The exhaust of the other cars caked my face as we rode through Tegucigalpa. Plastic was burning among the dust at the road's edge, smoke rose up from garbage bins. I looked at the men who called the side of the road their home, the women who sold watermelons, pineapples, unripe mangoes. We soon moved passed the city into smaller villages, the remote mountains that sat just minutes away from Tegucigalpa. It's my second home, Honduras. A place I love hesitantly. Only as one can when it hasn't hurt you yet.

Every time I go to Tegucigalpa, I feel like I’m searching for an answer to a question I’ve had since I first got off the plane years ago. Every person I meet, ever encounter I have – whether its a 19-year-old girl who takes me shopping at the city mall or the 65-year-old gringo who is living here on his social security – is an investigation. Amidst all the chaos, am I naïve to think there’s beauty here too? 

I’ve heard too many stories to know that the media reports are true. But I keep asking questions because I’m curious, a fledgling journalist, also an outsider who can’t wrap my head around organized violence. I keep collecting testimonies from taxi drivers, the people next to me on the bus, the men I go on dates with. 

During the week, Wilmer takes me to Café Paradiso, a café with an outdoor garden in the center of the city. He’s 30-years-old and learned English by listening to jazz, blues, classic rock. We talk about the state of affairs in Honduras because it’s as common a conversation as talking about the weather. His band plays at the protests that occur in Tegucigalpa every Friday. He’s been protesting for years, even during the coup d'etat of 2009. I hear myself saying, It’s hard to know what you can do when the problems are so big. But here we are, he reassures me, luchando. Fighting.

After a plato típico, a walk through a museum, and fresh juice in the shade, I ask him if he has problems living in the city, having grown up here. No, no tengo problemas, he says. He’s found a job. Though not very lucrative, he can pocket the money instead of having to pay impuestos de guerra, or taxes to the neighborhood gangs. It’s more who you hang out with here, he says. Por eso, no tengo problemas. It feels nice to hear a Honduran express a thought I’ve felt guilty for feeling, traveling the country and falling in love bit by bit. 

Perhaps it's the afternoon soccer games in the pueblo or the popsicles at the neighborhood pulperia, the warm ocean with children swimming in their clothes dodging the jellyfish, the school buses that charge through the mountains, the herds of cows that cross my path on my way to work. Perhaps it's the novelty of it all. Perhaps it's the community that greets me with a hug and a kiss.

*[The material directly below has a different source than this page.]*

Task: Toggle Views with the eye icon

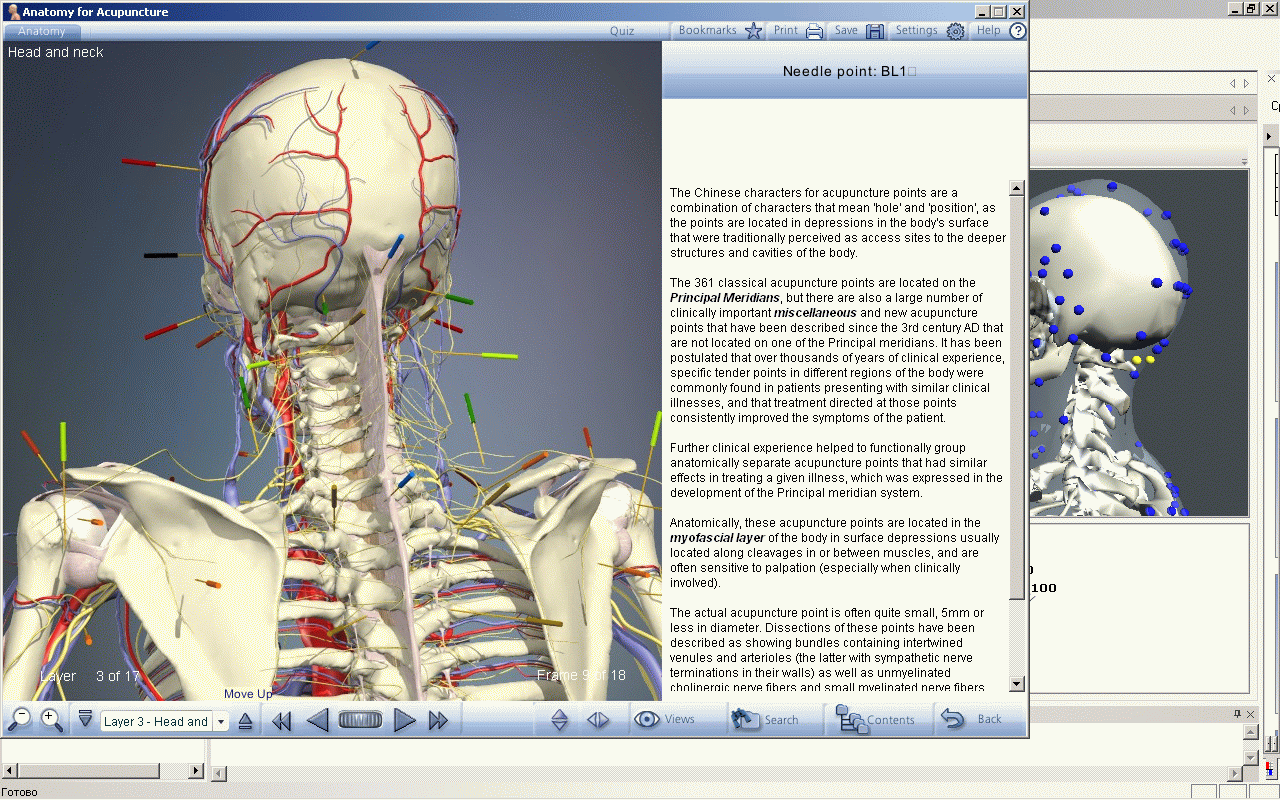Action: tap(664, 720)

During my week, I pass the days with my old friends and hundreds of children on a 2000-acre ranch. Every night, I watch the sun set, the sky become lavender, the eucalyptus trees a charcoal gray. At the end of the week, I ride home, not sure why I am returning. Brandon Stanton said it all of so well this week. But so did a simple line of graffiti I saw spray-painted on the side of the road while riding to the airport. Que tus suenos sean mas grande que tus miedos, it read. 

May your dreams be bigger than your fears. Slightly mawkish, but seems worth fighting for.

If you ever find yourself in Tegucigalpa


Cien Anos
Sabor Cubano

El Picacho - A park with a large statue of Jesus, a view of the city, a zoo and gardens.
La Tigra - My favorite place in Honduras. There's an inn run by a German couple who are very hospitable, also incredible cooks.
Santa Lucia - A mountain town outside the city with a tea shop that's modeled after los teterias in Granada, Spain. The shop sits underneath the trees, on top of the city, next to a charming one-room church.